## Task inputs
════════════════
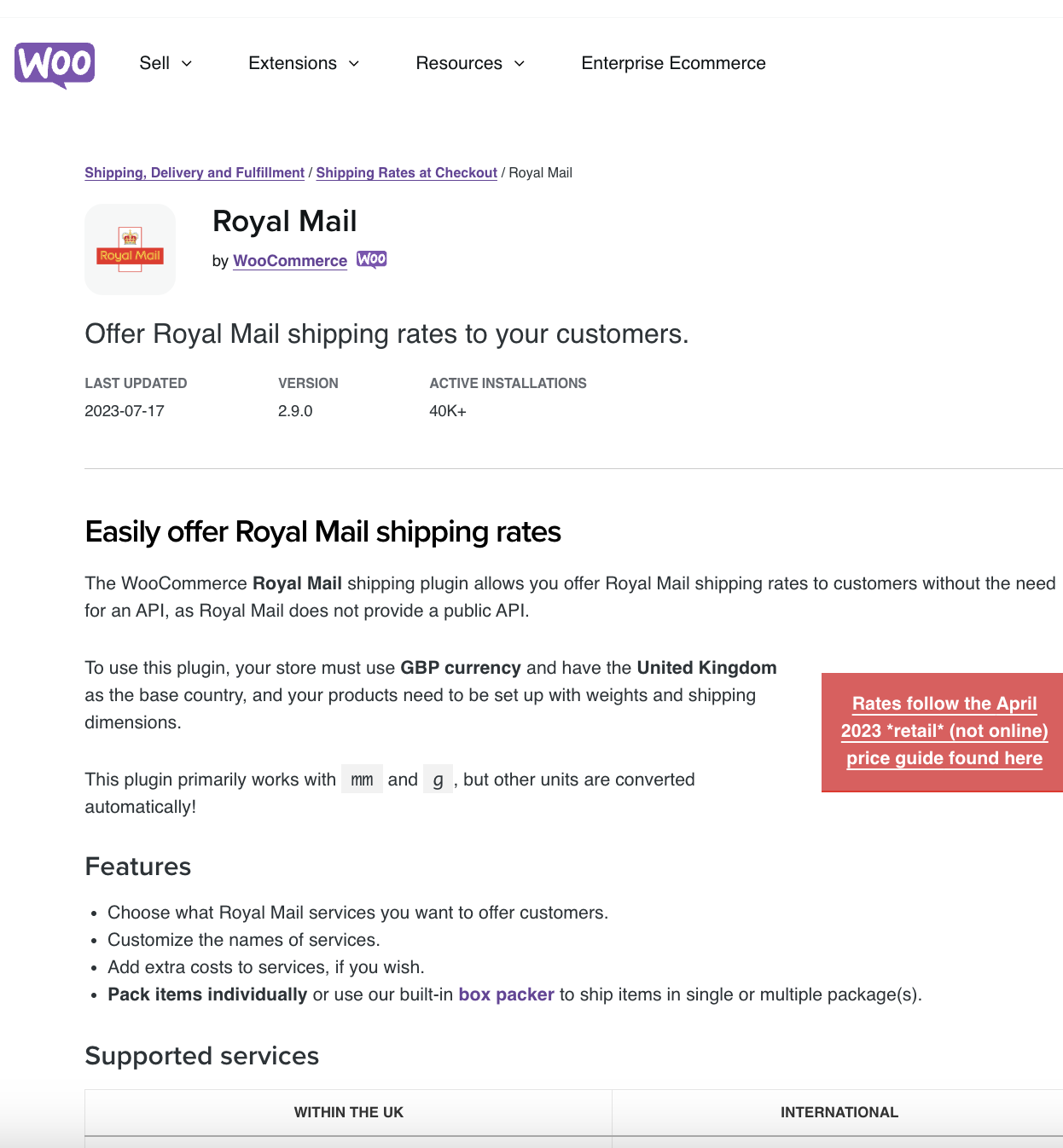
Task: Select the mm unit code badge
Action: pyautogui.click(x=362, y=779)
════════════════
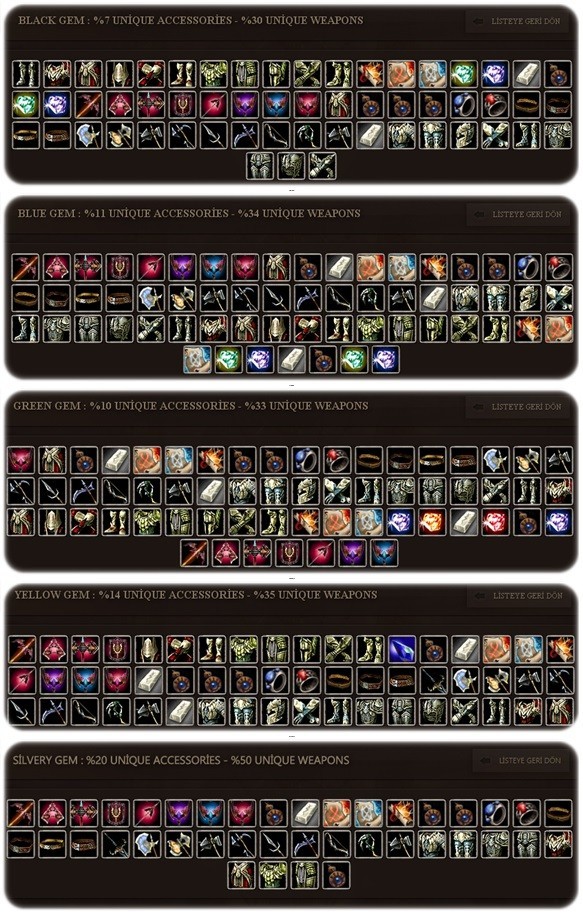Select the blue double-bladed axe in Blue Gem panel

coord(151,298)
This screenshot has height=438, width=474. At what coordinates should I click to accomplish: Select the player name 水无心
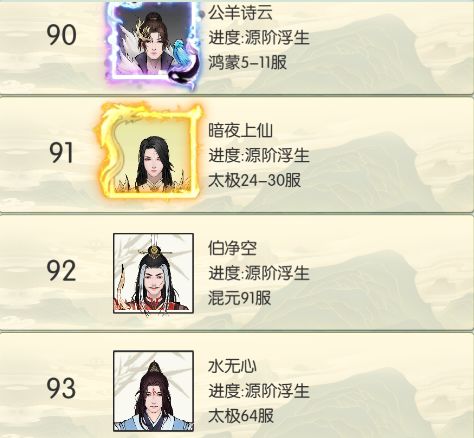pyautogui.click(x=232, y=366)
════════════════
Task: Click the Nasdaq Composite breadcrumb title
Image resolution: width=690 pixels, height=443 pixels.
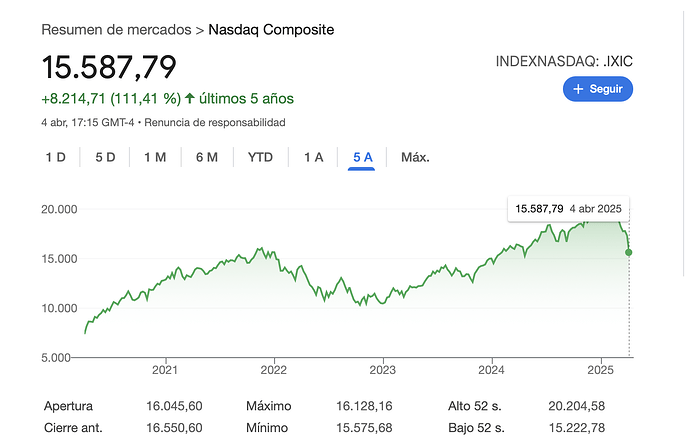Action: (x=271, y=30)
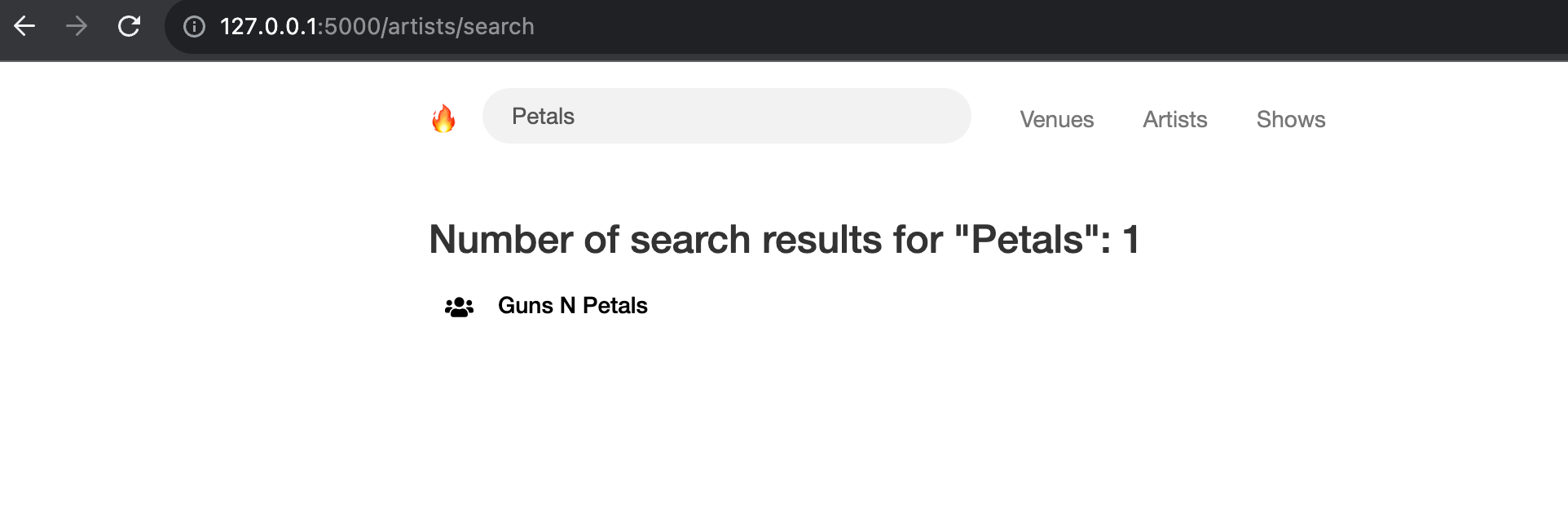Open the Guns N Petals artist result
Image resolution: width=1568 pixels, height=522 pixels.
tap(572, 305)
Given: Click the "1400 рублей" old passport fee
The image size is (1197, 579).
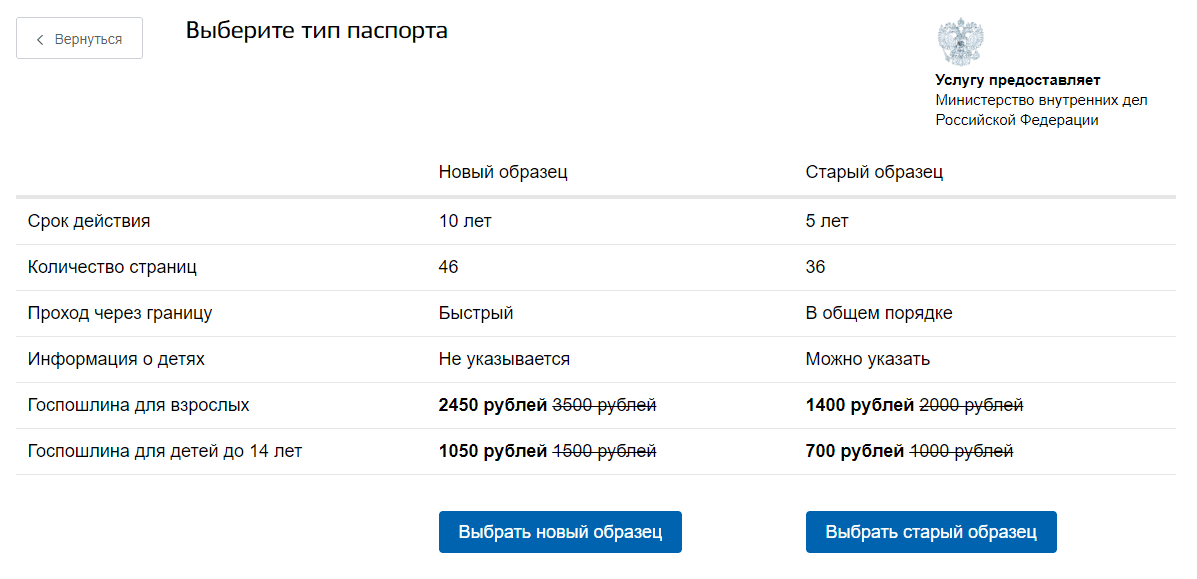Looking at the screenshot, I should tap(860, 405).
════════════════
## To do
Above are the records; copy exactly the lines from the one with "Task: Click the" through the one with "Given: Click the", including both, and nothing more. Leave out pictures.

## Solution for this task
Task: Click the Nasdaq Composite breadcrumb title
Image resolution: width=690 pixels, height=443 pixels.
Action: (x=271, y=30)
Open the Guns N Petals artist result
Image resolution: width=1568 pixels, height=522 pixels.
tap(572, 305)
Given: Click the "1400 рублей" old passport fee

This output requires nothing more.